— Start of Supplied material —
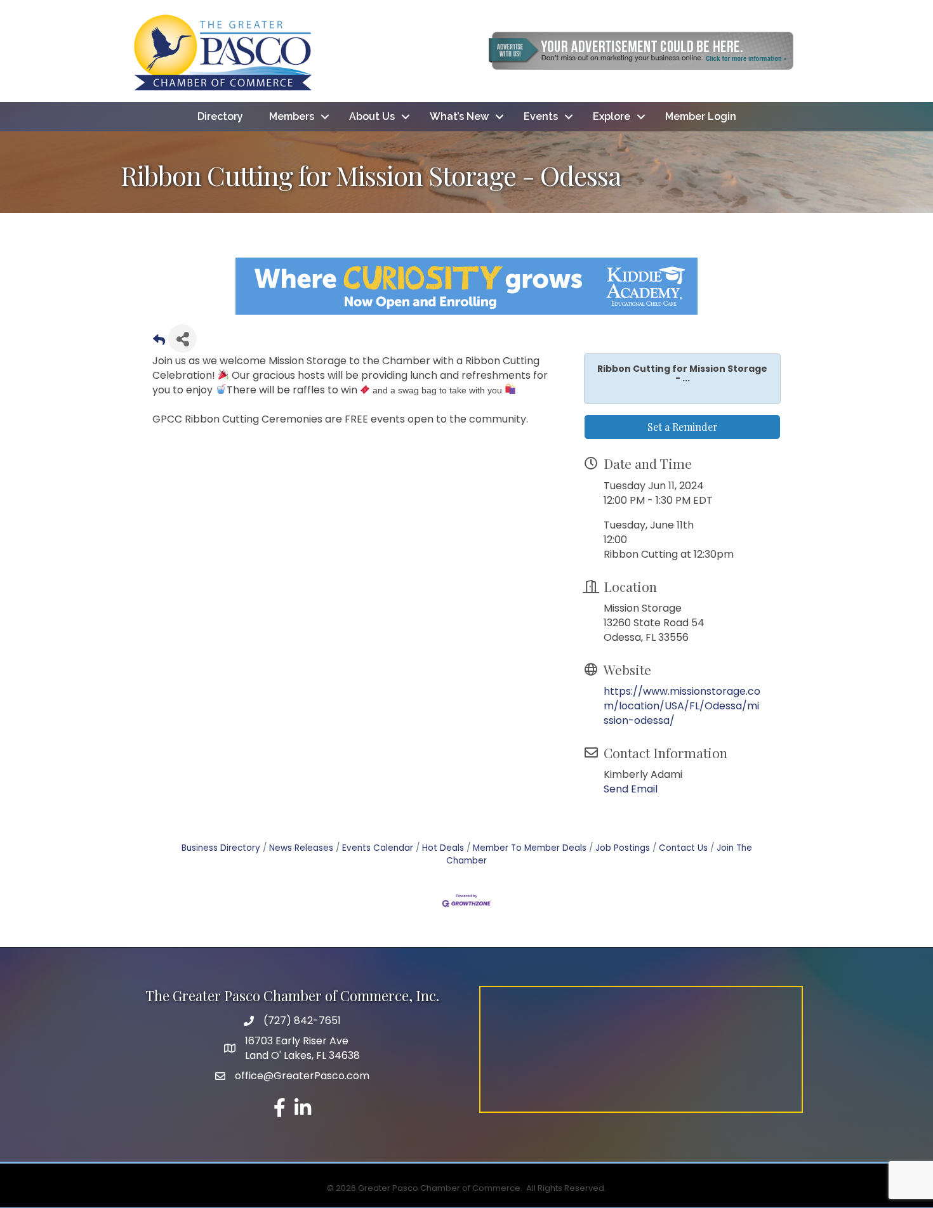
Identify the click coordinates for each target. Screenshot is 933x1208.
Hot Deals (443, 848)
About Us (372, 116)
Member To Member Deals (529, 848)
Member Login (700, 116)
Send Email (631, 789)
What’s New (459, 116)
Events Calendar (377, 848)
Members (291, 116)
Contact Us (683, 848)
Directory (220, 116)
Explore (611, 116)
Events (541, 116)
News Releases (301, 848)
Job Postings (622, 848)
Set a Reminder (682, 426)
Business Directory (221, 848)
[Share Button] (182, 338)
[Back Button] (159, 342)
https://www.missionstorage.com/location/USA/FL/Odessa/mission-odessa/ (682, 706)
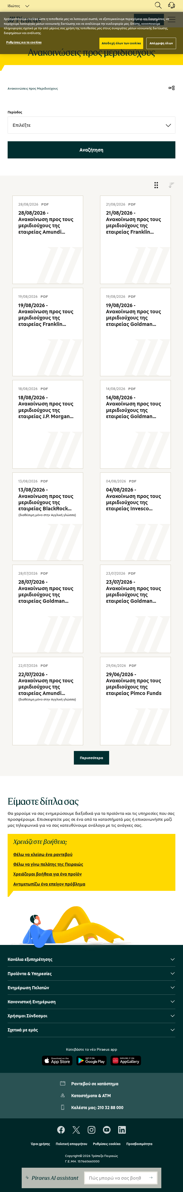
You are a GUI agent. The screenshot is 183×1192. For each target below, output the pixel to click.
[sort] (171, 185)
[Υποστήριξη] (168, 7)
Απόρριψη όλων (161, 43)
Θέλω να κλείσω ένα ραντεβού (42, 854)
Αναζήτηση (91, 150)
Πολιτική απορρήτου (71, 1144)
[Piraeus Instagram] (91, 1130)
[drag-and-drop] (156, 185)
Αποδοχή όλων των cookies (121, 43)
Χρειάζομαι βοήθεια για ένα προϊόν (47, 874)
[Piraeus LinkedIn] (122, 1130)
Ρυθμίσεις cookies (107, 1144)
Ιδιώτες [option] (14, 5)
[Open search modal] (158, 5)
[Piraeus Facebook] (61, 1130)
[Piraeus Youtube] (107, 1130)
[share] (171, 88)
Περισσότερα (91, 757)
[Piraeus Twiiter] (76, 1130)
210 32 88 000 (110, 1107)
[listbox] (15, 5)
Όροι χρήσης (40, 1144)
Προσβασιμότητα (139, 1144)
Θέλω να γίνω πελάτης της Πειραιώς (48, 864)
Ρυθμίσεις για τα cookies (23, 42)
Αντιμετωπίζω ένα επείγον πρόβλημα (49, 884)
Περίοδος (15, 112)
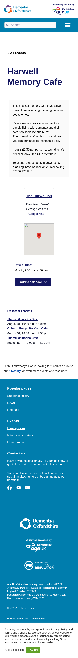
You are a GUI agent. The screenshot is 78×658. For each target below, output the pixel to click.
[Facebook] (9, 487)
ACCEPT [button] (33, 649)
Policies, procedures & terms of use (26, 618)
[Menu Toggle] (67, 25)
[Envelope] (27, 487)
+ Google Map (35, 214)
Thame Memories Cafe (22, 319)
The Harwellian (39, 196)
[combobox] (30, 25)
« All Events (16, 52)
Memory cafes (16, 428)
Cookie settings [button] (14, 649)
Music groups (15, 442)
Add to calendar (31, 282)
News (11, 402)
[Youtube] (18, 487)
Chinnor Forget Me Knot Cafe (27, 328)
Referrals (13, 409)
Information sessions (20, 435)
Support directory (18, 395)
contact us (48, 464)
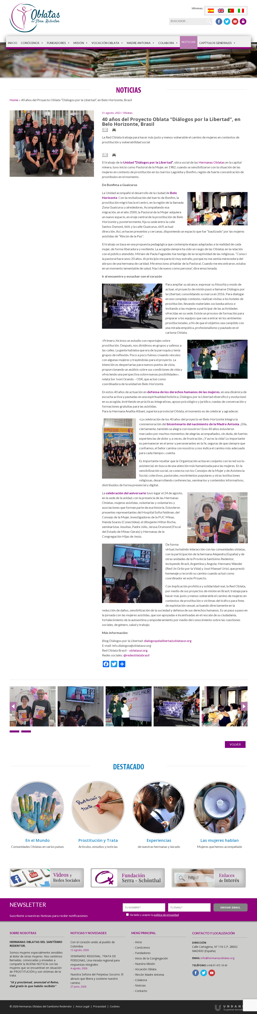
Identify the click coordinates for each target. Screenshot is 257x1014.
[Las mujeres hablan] (220, 834)
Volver (235, 744)
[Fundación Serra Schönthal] (128, 886)
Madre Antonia (139, 43)
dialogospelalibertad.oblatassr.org (168, 641)
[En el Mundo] (37, 834)
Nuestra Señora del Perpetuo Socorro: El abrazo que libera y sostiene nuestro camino (96, 978)
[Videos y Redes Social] (47, 886)
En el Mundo (37, 840)
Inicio (12, 43)
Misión (78, 43)
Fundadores (56, 43)
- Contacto (140, 991)
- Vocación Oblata (144, 969)
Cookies (115, 1006)
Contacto (16, 54)
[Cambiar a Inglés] (221, 11)
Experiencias (159, 840)
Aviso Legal (82, 1006)
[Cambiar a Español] (211, 11)
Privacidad (99, 1006)
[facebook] (218, 21)
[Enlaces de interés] (208, 886)
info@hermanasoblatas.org (217, 958)
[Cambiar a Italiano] (241, 11)
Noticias (189, 42)
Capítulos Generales (215, 43)
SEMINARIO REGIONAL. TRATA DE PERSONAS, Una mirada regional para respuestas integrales (95, 960)
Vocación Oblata (105, 43)
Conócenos (30, 43)
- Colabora (140, 980)
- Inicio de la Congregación (150, 958)
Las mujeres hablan (219, 840)
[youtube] (235, 21)
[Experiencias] (159, 834)
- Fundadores (142, 953)
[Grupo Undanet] (231, 1010)
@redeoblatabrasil (136, 655)
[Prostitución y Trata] (98, 834)
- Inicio (137, 942)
— End of Supplied material —
» **Exercise brief**: Duplicate the entries above, starting with the line containing "Send Email (631, 789)" and continuing through the line containing "[sort] (171, 185)", with both of those lines included. Leave out any picture lines.

» **Reply to the exercise**:
Send Email (631, 789)
What’s New (459, 116)
Events Calendar (377, 848)
Members (291, 116)
Contact Us (683, 848)
Directory (220, 116)
Explore (611, 116)
Events (541, 116)
News Releases (301, 848)
Job Postings (622, 848)
Set a Reminder (682, 426)
Business Directory (221, 848)
[Share Button] (182, 338)
[Back Button] (159, 342)
https://www.missionstorage.com/location/USA/FL/Odessa/mission-odessa/ (682, 706)
You are a GUI agent. The screenshot is 183×1192. For each target below, output the pixel to click.
[sort] (171, 185)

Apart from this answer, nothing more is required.